Consigna
Enumera lo que hacen las parejas en el reality, según el texto sobre Escuela para maridos.

Texto

------------------------------------

MEDIOS
Escuela para maridos es un reality donde las parejas son arengadas por Alejandro Fantino a mostrar la hilacha para después reenamorarse y celebrar la monogamia. Siempre respetando a rajatabla los estereotipos que mandan mujeres imbéciles, hombres con los huevos llenos (pero también imbéciles) y la esperanza de que la tele nos puede salvar. Un nuevo programa que escupe misoginia y promete machismo para rato.

------------------------------------

Datos guardados

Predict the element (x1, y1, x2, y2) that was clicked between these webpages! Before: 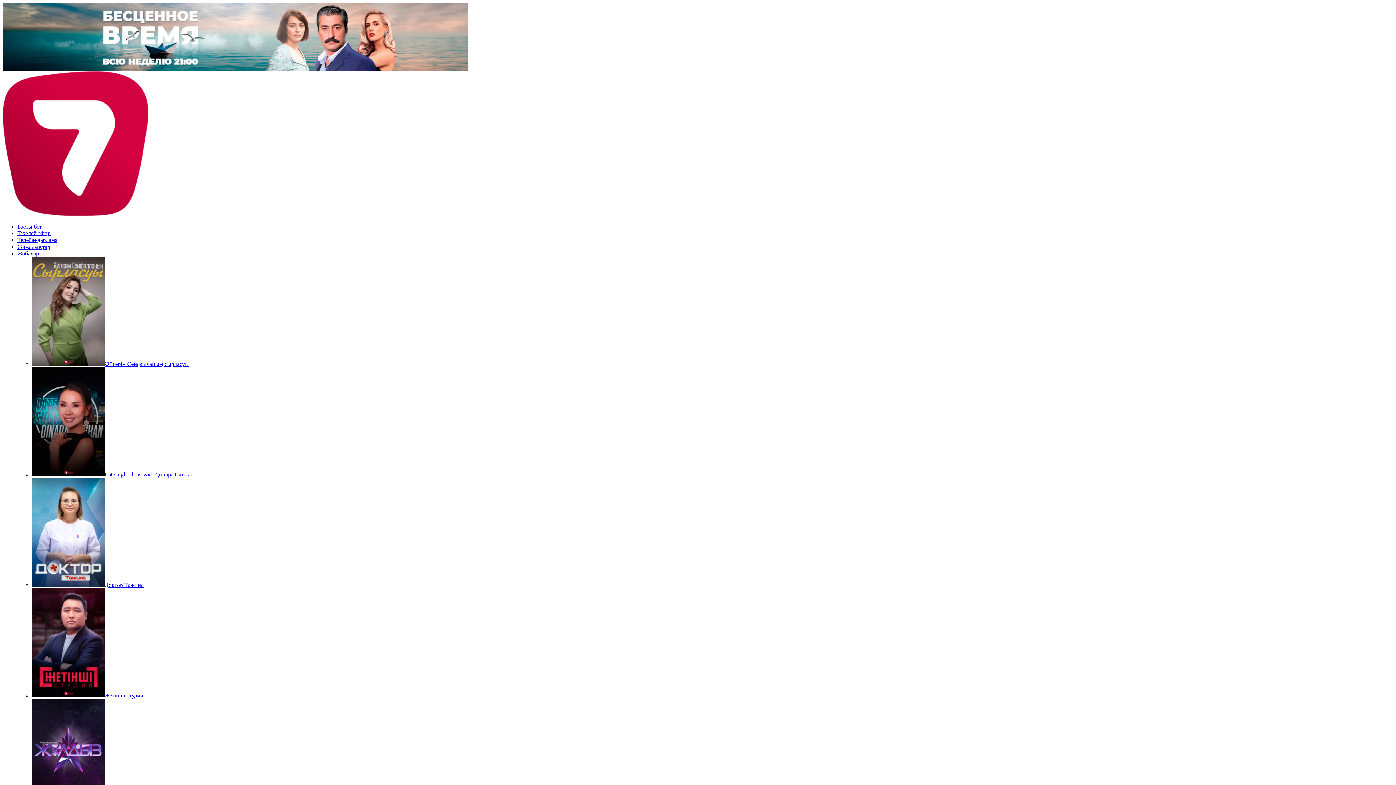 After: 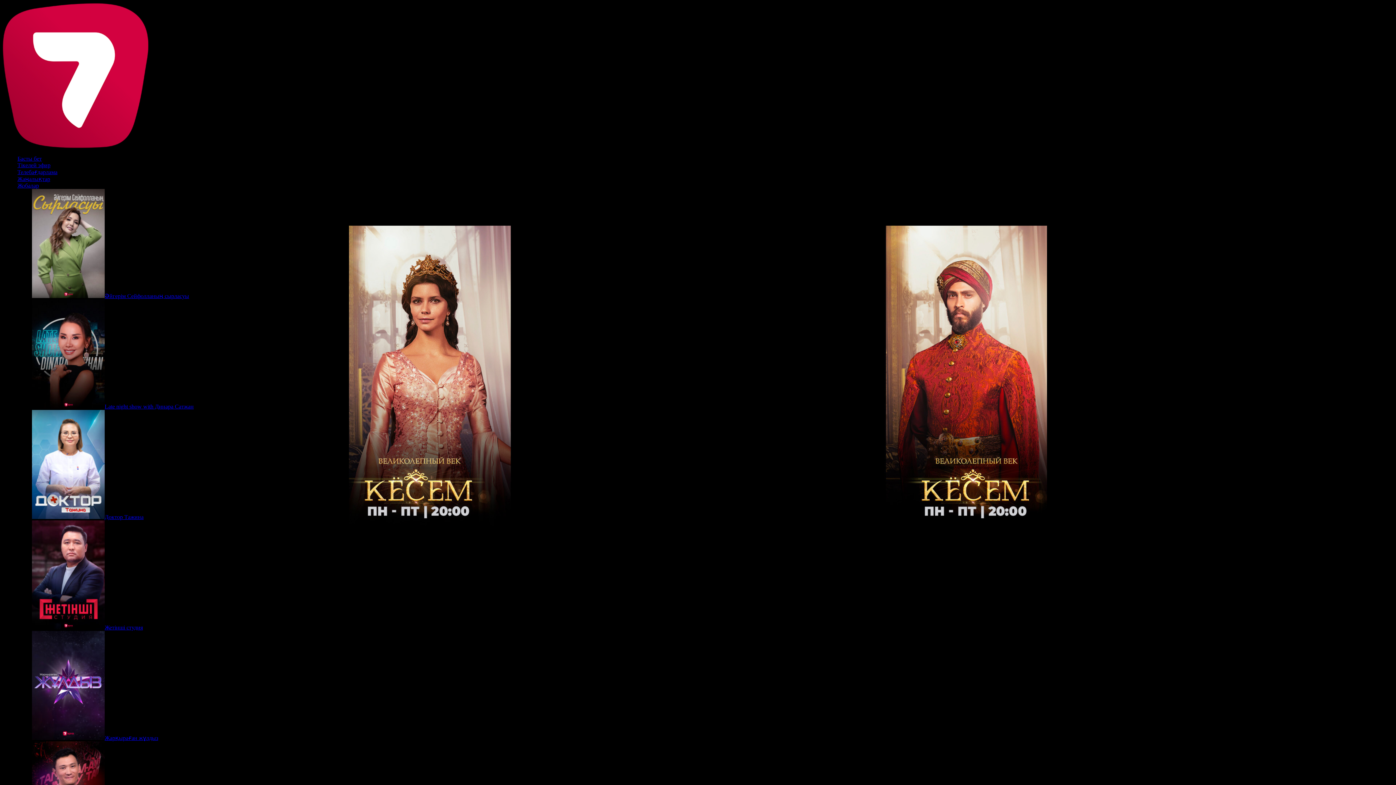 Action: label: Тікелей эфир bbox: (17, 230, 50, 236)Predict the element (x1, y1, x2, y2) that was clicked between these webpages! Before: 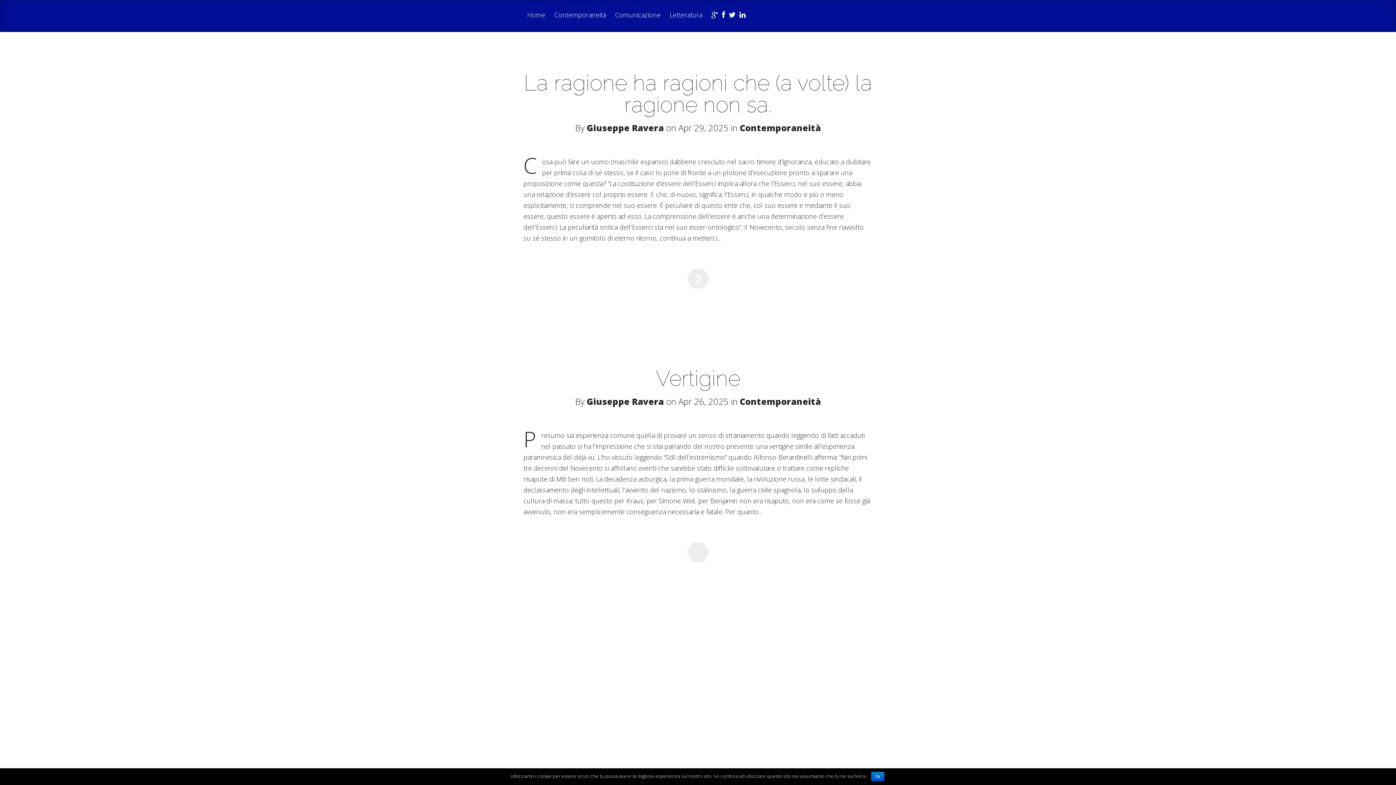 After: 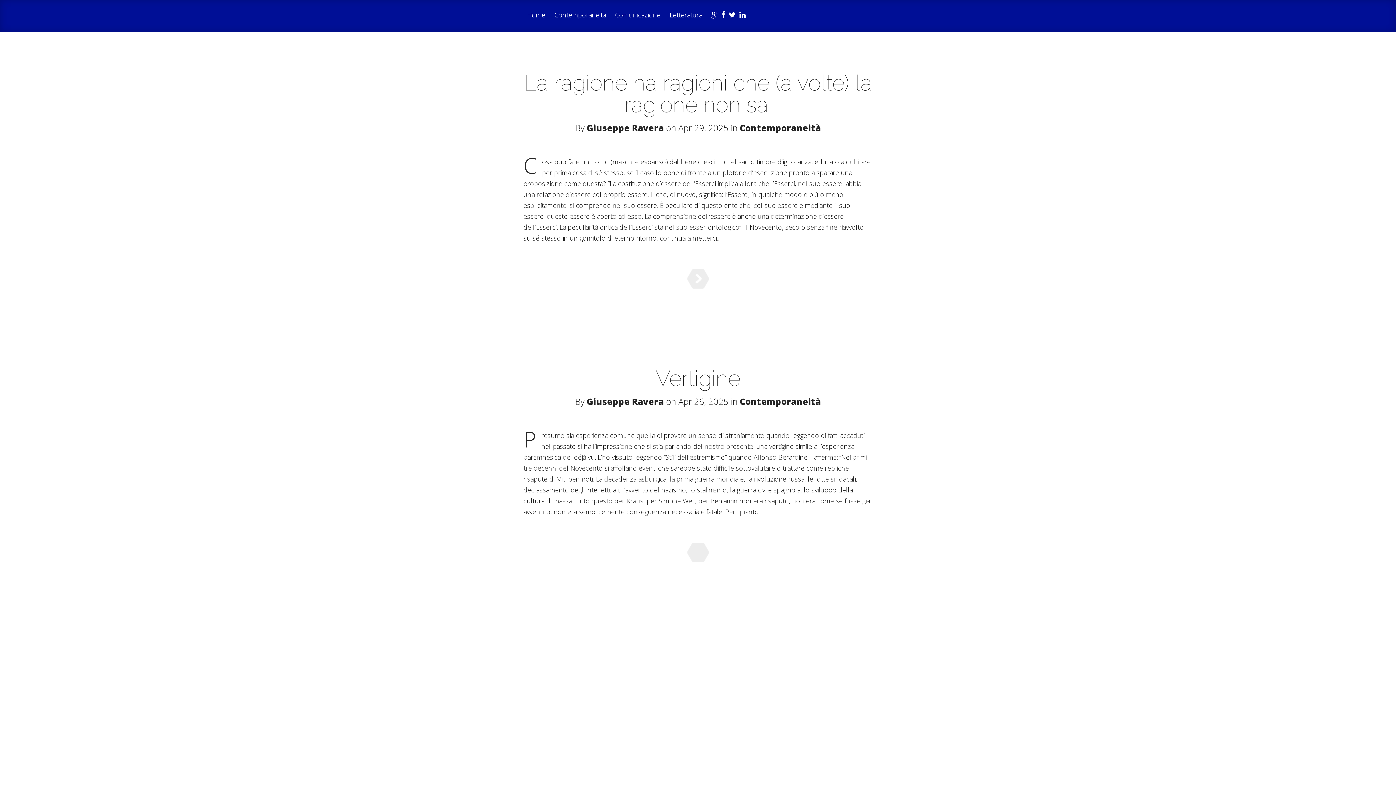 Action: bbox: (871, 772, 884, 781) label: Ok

------------------------------------

Respuesta
- Muestran la hilacha.
- Se reenamoran.
- Celebran la monogamia.